Example unit test targets:

  • Boundary conditions (empty inputs, very large inputs).
  • Error handling paths and exception messages.
  • Business rules and calculations that affect outputs.

When Sanity Checks Become Unit Tests and Vice Versa

  • A well-written sanity check can feel like a small integration test; if it grows to cover many flows and setups, consider moving parts into separate integration tests.
  • Unit tests that rely on real databases, external services, or complex setup are drifting toward integration tests; convert them to proper integration tests or isolate with mocks.

Guideline: keep tests at the level they’re intended for. If a unit test requires a running service, it’s not a unit test.


Common Anti-Patterns

  • Too many sanity checks: slows pipeline and reduces trust.
  • Sanity checks that assert implementation details (CSS classes, exact HTML) — brittle.
  • Unit tests that mirror the implementation (white-box tests) rather than specifying behavior — fragile under refactor.
  • Running long-running end-to-end suites as a sanity gate — defeats the purpose of quick signal.

Sample CI Stage Layout (concise)

  • Stage 1: Fast unit tests + linting (on PRs) — fail fast.
  • Stage 2: Build artifact.
  • Stage 3: Sanity checks against built artifact (before deploy).
  • Stage 4: Deploy to staging.
  • Stage 5: Post-deploy sanity checks + integration tests.
  • Stage 6: Canary/production rollout with production sanity checks and monitoring.

Metrics and Monitoring

Track:

  • Sanity check pass rate and time-to-detect failures.
  • Unit test run time and flakiness rate.
  • Mean time to repair (MTTR) for failures caught by each layer.
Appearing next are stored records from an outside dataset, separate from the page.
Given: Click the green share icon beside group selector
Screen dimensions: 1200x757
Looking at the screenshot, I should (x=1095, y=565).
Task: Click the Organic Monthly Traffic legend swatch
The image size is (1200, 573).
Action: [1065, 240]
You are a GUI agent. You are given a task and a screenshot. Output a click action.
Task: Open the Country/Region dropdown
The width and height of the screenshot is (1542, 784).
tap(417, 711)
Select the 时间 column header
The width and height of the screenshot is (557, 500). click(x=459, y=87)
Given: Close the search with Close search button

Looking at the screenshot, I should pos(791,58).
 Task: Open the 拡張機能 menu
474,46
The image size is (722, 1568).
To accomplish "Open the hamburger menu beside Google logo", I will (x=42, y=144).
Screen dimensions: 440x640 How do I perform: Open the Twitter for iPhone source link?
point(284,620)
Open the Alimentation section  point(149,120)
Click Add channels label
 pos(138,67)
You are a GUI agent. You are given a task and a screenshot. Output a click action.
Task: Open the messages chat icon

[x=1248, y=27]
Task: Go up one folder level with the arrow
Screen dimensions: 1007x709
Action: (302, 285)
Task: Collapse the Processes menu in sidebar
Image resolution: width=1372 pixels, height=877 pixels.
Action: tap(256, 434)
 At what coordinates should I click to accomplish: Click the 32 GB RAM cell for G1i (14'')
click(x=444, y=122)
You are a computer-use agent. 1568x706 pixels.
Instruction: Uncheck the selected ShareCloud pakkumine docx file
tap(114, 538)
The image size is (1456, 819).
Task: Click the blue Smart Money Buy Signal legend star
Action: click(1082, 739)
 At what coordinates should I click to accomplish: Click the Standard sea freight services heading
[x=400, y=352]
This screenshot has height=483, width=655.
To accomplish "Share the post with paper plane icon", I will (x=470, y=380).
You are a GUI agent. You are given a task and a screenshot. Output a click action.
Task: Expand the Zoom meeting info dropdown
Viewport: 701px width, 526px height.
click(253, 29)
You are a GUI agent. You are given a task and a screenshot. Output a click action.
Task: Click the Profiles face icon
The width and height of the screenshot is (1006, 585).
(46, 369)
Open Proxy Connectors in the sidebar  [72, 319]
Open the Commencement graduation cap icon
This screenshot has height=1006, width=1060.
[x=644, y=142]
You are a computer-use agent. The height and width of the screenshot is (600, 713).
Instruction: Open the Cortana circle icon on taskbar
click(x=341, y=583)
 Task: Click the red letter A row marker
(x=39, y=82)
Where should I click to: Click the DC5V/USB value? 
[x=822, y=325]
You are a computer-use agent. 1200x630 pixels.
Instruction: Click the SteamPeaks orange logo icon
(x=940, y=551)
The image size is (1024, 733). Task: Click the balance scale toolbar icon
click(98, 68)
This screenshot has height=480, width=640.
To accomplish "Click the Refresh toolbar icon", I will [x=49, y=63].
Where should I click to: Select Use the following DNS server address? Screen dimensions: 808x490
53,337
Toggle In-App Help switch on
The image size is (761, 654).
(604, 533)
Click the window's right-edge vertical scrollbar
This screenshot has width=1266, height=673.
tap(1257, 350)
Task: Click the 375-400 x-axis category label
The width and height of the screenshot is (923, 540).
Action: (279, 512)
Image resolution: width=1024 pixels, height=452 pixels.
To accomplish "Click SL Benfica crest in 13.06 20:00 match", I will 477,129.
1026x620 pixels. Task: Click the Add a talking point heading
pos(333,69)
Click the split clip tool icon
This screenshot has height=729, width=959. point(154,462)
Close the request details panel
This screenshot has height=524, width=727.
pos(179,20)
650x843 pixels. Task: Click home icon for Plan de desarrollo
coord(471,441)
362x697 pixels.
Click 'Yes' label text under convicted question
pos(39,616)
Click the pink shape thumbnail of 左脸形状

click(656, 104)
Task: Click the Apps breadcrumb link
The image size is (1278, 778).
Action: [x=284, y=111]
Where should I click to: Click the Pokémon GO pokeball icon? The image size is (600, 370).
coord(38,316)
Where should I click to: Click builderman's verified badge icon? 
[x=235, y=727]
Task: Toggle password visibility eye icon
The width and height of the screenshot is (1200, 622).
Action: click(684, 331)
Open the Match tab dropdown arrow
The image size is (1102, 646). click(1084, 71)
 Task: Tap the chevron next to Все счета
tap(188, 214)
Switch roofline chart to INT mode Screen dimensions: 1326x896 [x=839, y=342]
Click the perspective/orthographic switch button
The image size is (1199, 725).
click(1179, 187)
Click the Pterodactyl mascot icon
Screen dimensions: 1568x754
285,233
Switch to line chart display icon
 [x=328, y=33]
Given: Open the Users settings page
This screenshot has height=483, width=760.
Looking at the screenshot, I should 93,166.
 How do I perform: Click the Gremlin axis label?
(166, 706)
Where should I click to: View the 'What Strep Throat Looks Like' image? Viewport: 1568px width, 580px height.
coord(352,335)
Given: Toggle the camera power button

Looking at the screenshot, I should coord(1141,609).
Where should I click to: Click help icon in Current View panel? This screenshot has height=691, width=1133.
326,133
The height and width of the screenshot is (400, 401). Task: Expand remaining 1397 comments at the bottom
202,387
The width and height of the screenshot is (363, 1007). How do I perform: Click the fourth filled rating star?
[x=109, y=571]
Use dashboards and alerts for sanity check failures in production; treat unit test failures as developer workflow issues surfaced in CI.


Final Recommendations

  • Make unit tests the broad foundation: write them early, run them on every change.
  • Use sanity checks as a fast safety net around builds and deployments; keep them slim and reliable.
  • Keep test responsibilities clear: unit tests for logic, sanity for basic end-to-end health, integration/e2e for complex flows.
  • Evolve checks: promote useful checks to fuller integration or e2e suites and retire flaky or low-value tests.

Sanity checks and unit tests solve different problems. When used together in a layered testing strategy, they provide quick developer feedback, reduce deployment risk, and help maintain software quality as systems scale.